**Exercise instructions**
Turn every line of the entries below into a numbered list, skipping blank lines and leaving the pictures out.

**Given information**
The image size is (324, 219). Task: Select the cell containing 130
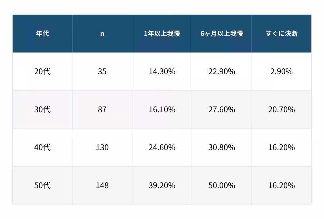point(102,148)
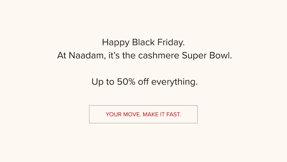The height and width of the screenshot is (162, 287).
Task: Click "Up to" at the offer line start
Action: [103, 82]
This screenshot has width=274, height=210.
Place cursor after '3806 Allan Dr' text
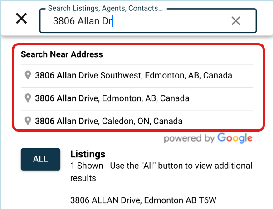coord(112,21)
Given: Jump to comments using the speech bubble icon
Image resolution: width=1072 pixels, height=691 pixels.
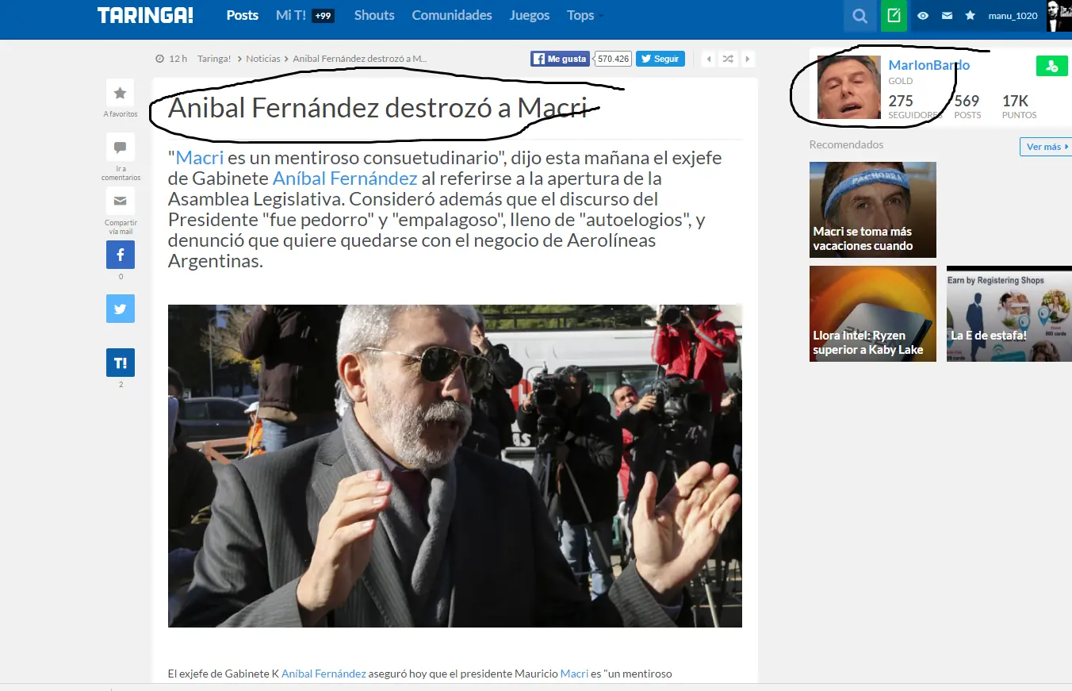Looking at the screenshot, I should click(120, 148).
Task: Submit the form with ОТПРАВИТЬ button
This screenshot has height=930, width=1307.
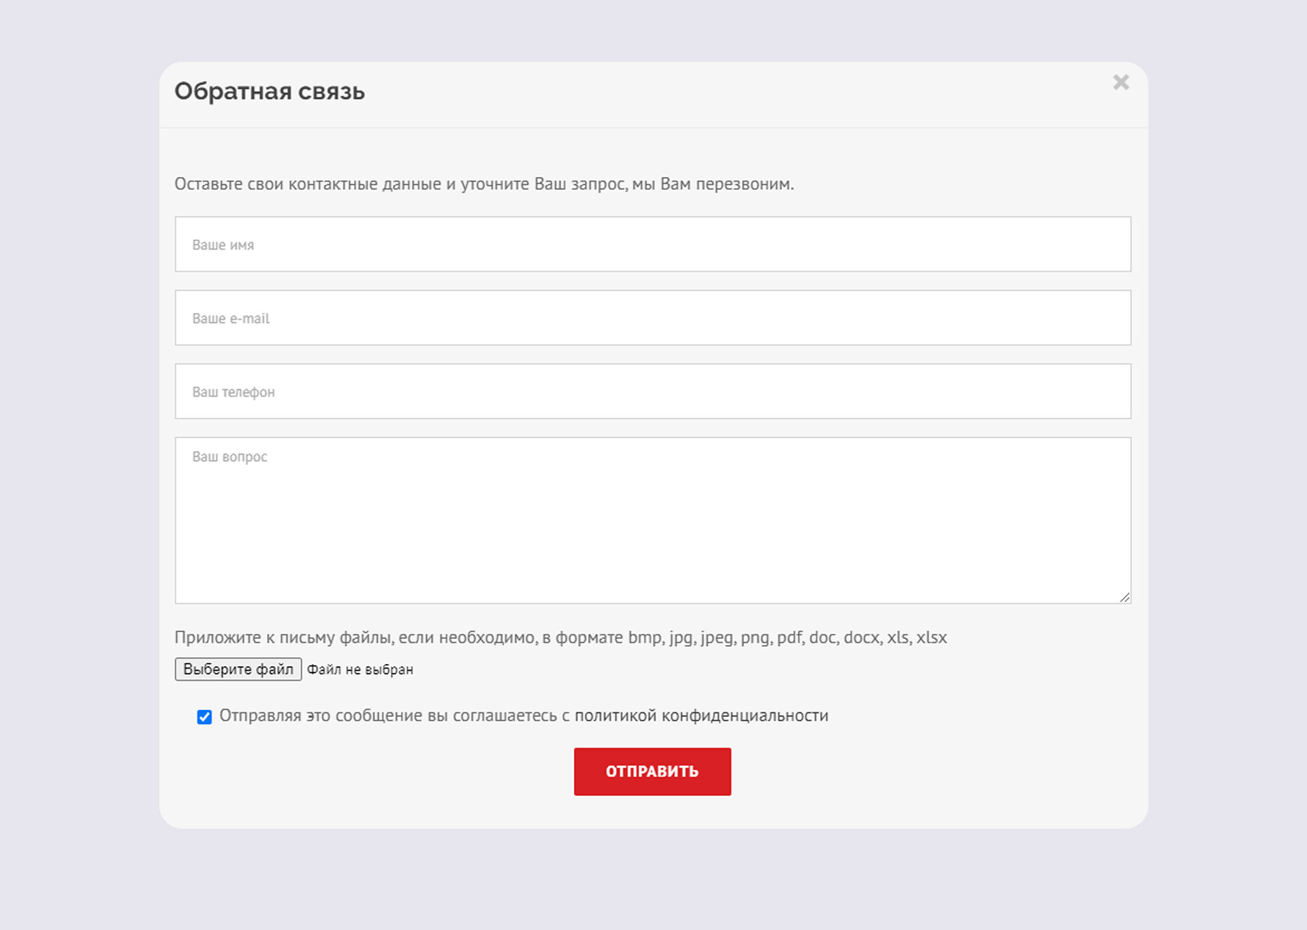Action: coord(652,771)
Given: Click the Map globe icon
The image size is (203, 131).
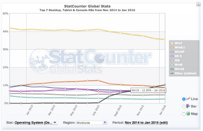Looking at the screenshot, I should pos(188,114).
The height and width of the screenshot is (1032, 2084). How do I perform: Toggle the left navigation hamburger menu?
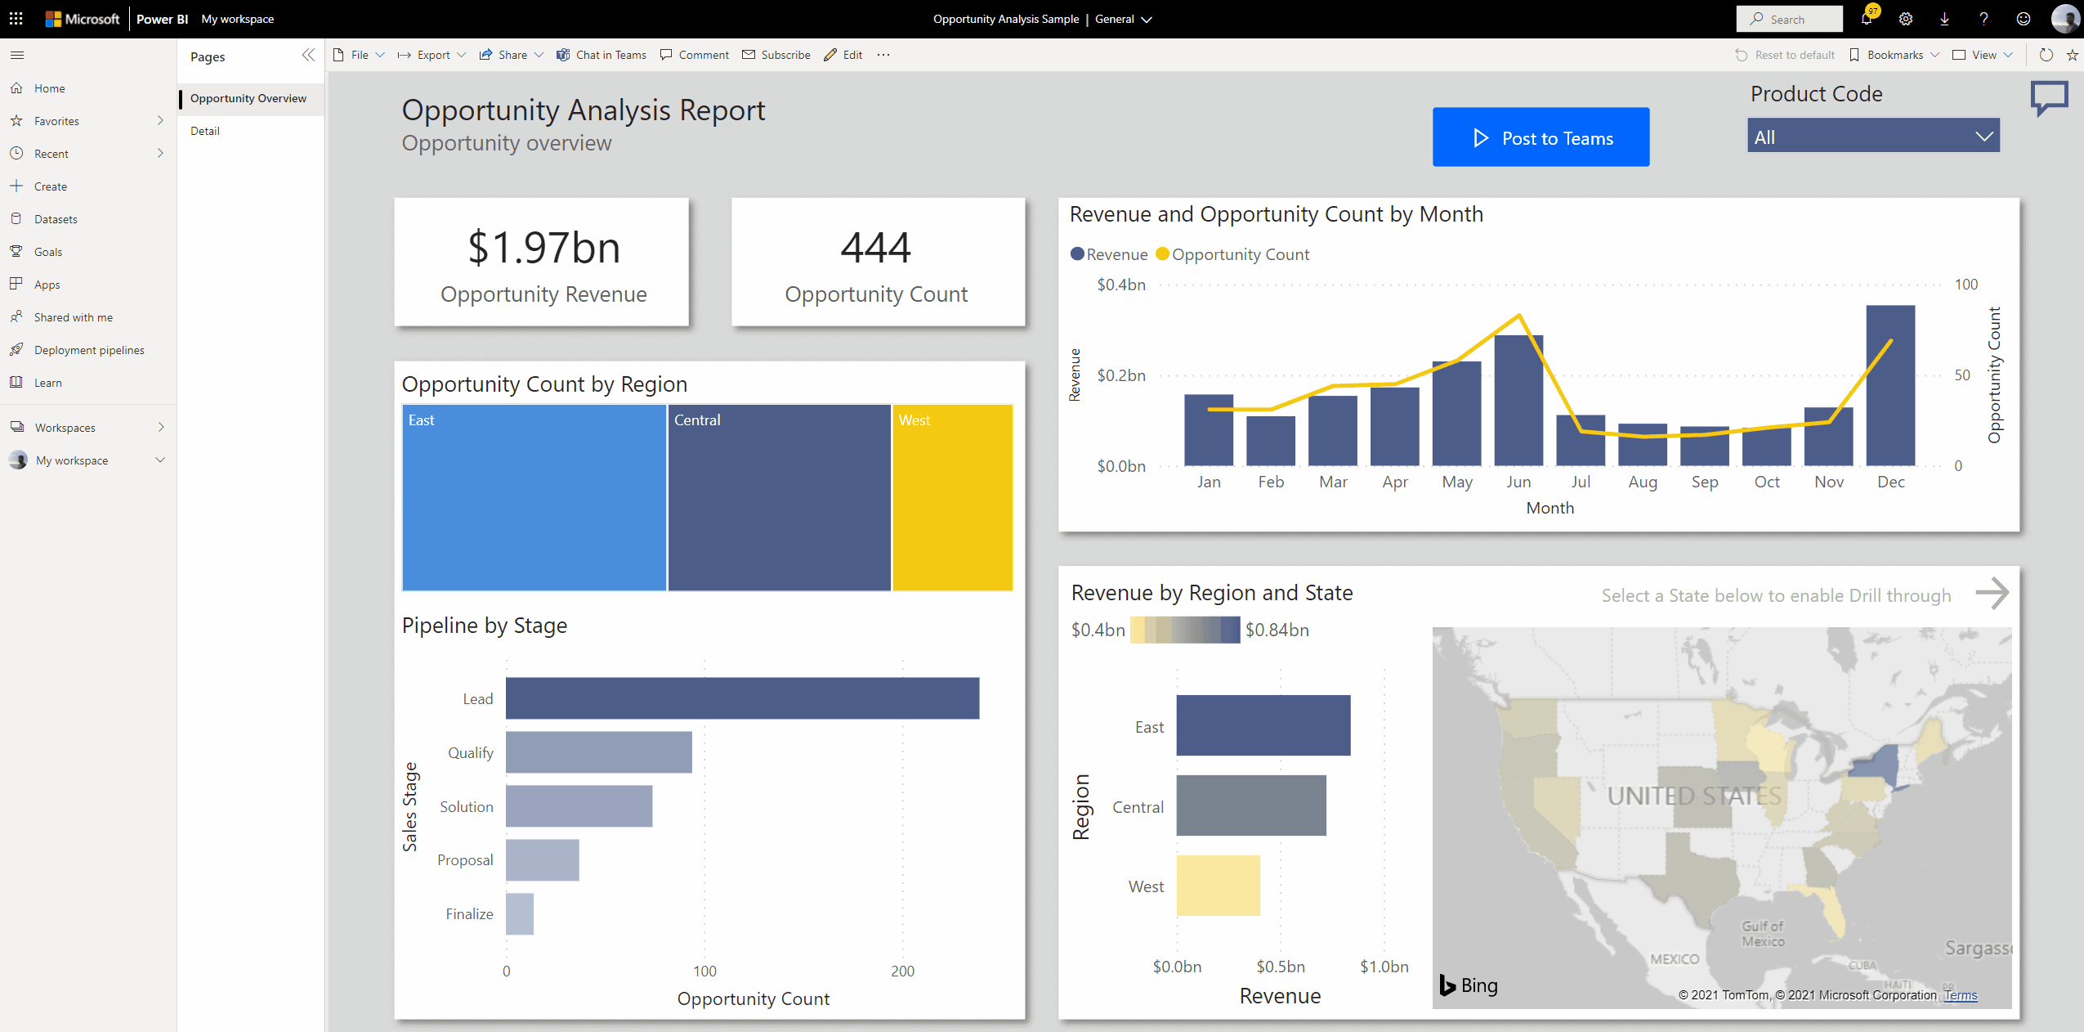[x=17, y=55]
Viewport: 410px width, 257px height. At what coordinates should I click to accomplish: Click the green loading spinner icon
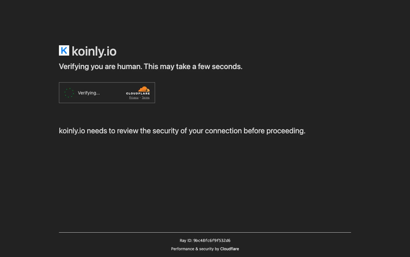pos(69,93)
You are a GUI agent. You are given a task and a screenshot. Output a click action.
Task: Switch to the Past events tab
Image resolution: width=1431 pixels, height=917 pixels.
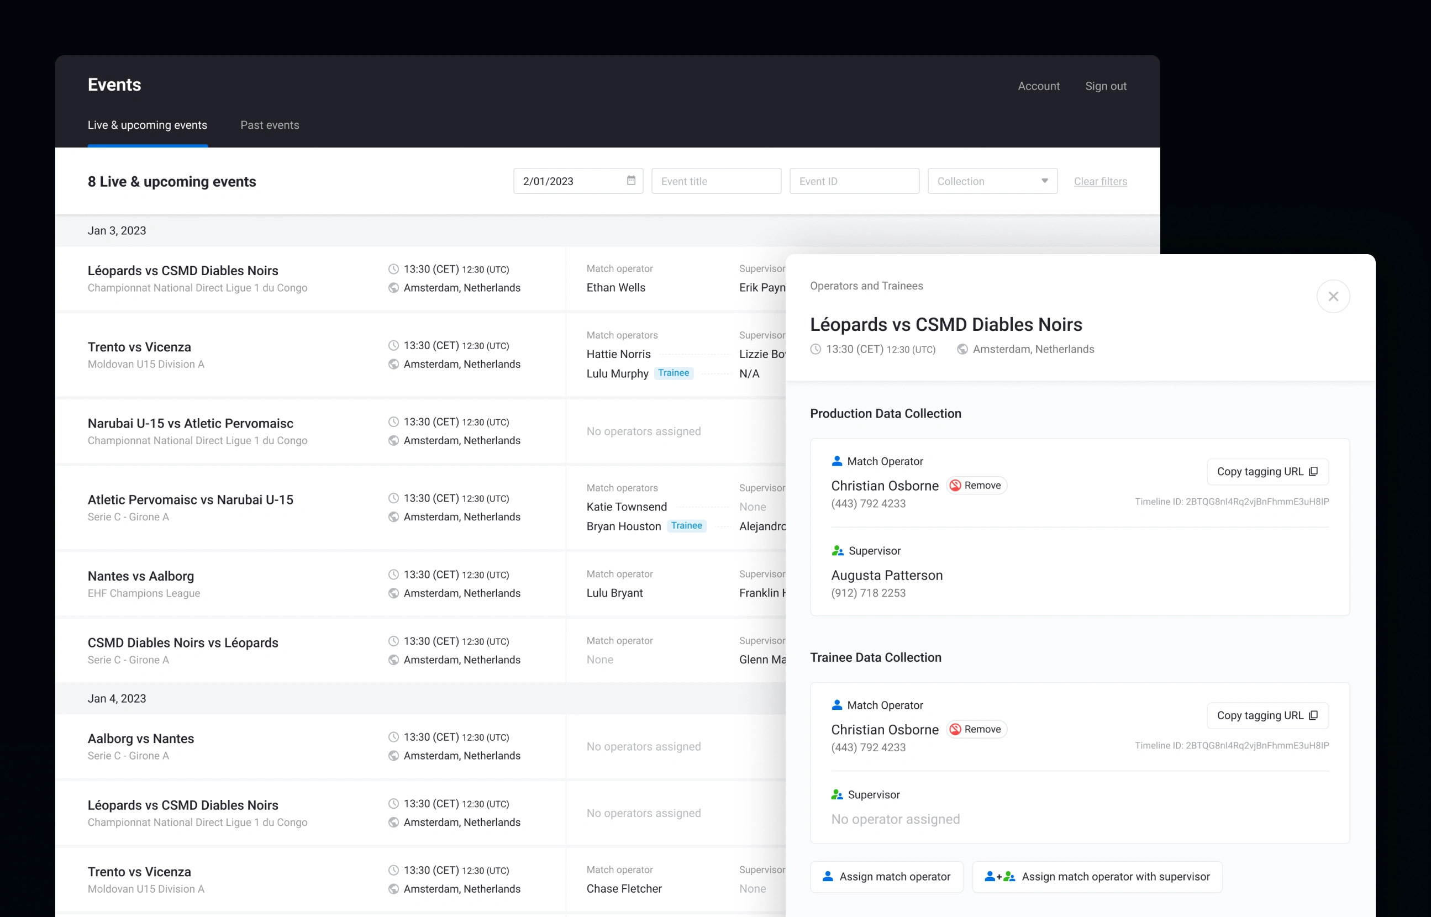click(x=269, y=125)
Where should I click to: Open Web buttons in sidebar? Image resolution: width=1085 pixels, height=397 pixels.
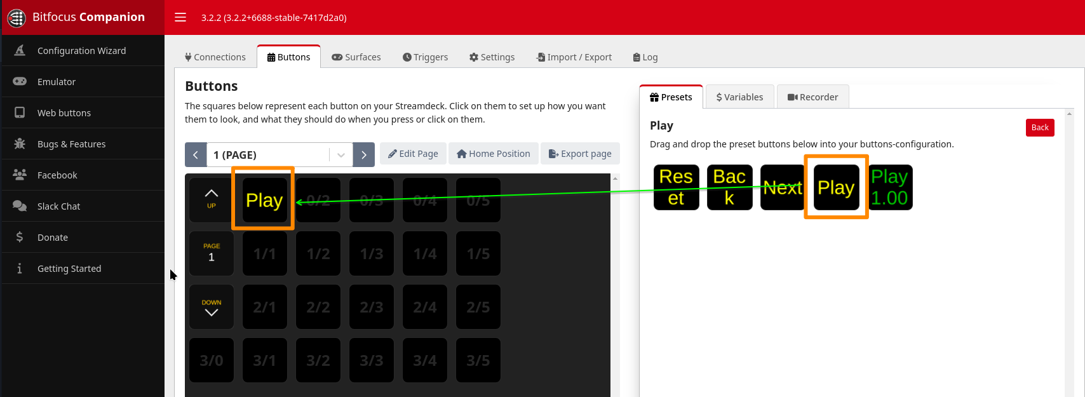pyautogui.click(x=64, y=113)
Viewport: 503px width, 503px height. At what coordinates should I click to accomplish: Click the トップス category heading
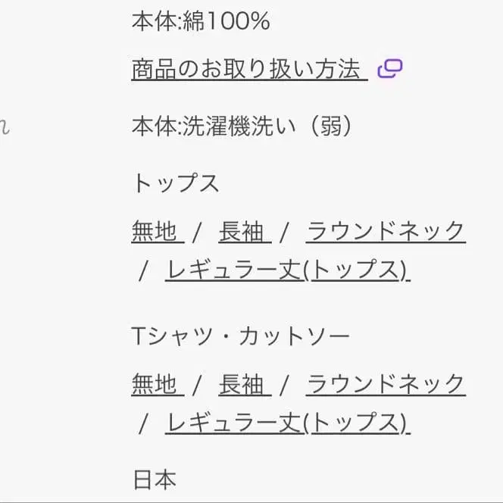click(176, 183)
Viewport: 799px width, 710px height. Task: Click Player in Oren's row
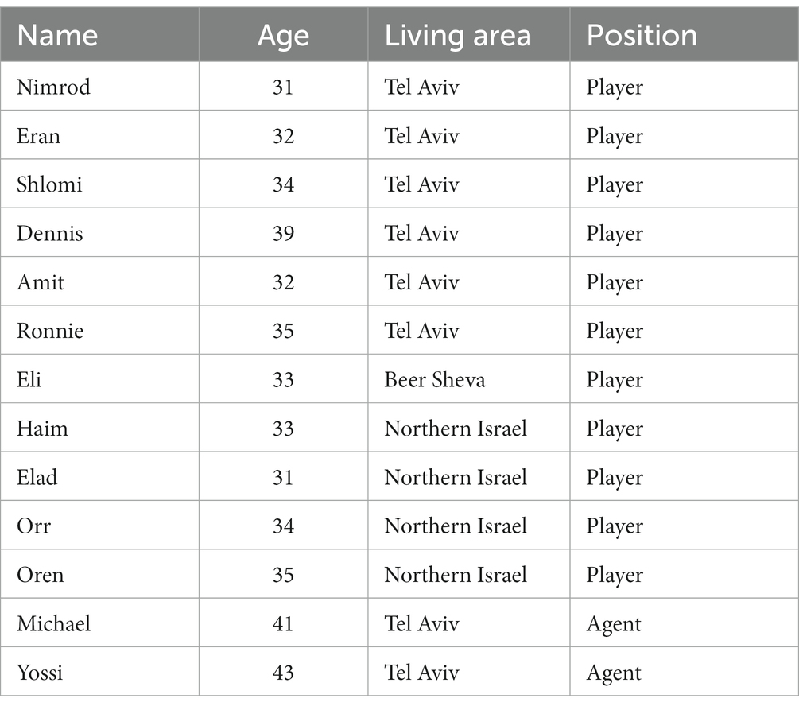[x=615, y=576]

**Response**
1. The image size is (324, 219). Task: Select the cell containing 130
2. point(102,148)
3. The height and width of the screenshot is (162, 287).
4. Task: Click "Up to" at the offer line start
5. Action: [103, 82]
6. This screenshot has width=274, height=210.
7. Place cursor after '3806 Allan Dr' text
8. coord(112,21)
9. Given: Jump to comments using the speech bubble icon
10. Image resolution: width=1072 pixels, height=691 pixels.
11. Looking at the screenshot, I should click(120, 148).
12. Task: Submit the form with ОТПРАВИТЬ button
13. This screenshot has height=930, width=1307.
14. Action: coord(652,771)
15. Given: Click the Map globe icon
16. The image size is (203, 131).
17. Looking at the screenshot, I should pos(188,114).
18. The height and width of the screenshot is (1032, 2084). How do I perform: Toggle the left navigation hamburger menu?
19. [x=17, y=55]
20. Viewport: 410px width, 257px height. At what coordinates should I click to accomplish: Click the green loading spinner icon
21. pos(69,93)
22. You are a GUI agent. You are given a task and a screenshot. Output a click action.
23. Task: Switch to the Past events tab
24. Image resolution: width=1431 pixels, height=917 pixels.
25. click(x=269, y=125)
26. Where should I click to: Open Web buttons in sidebar? Image resolution: width=1085 pixels, height=397 pixels.
27. pyautogui.click(x=64, y=113)
28. Viewport: 503px width, 503px height. At what coordinates should I click to accomplish: Click the トップス category heading
29. click(176, 183)
30. Viewport: 799px width, 710px height. Task: Click Player in Oren's row
31. [x=615, y=576]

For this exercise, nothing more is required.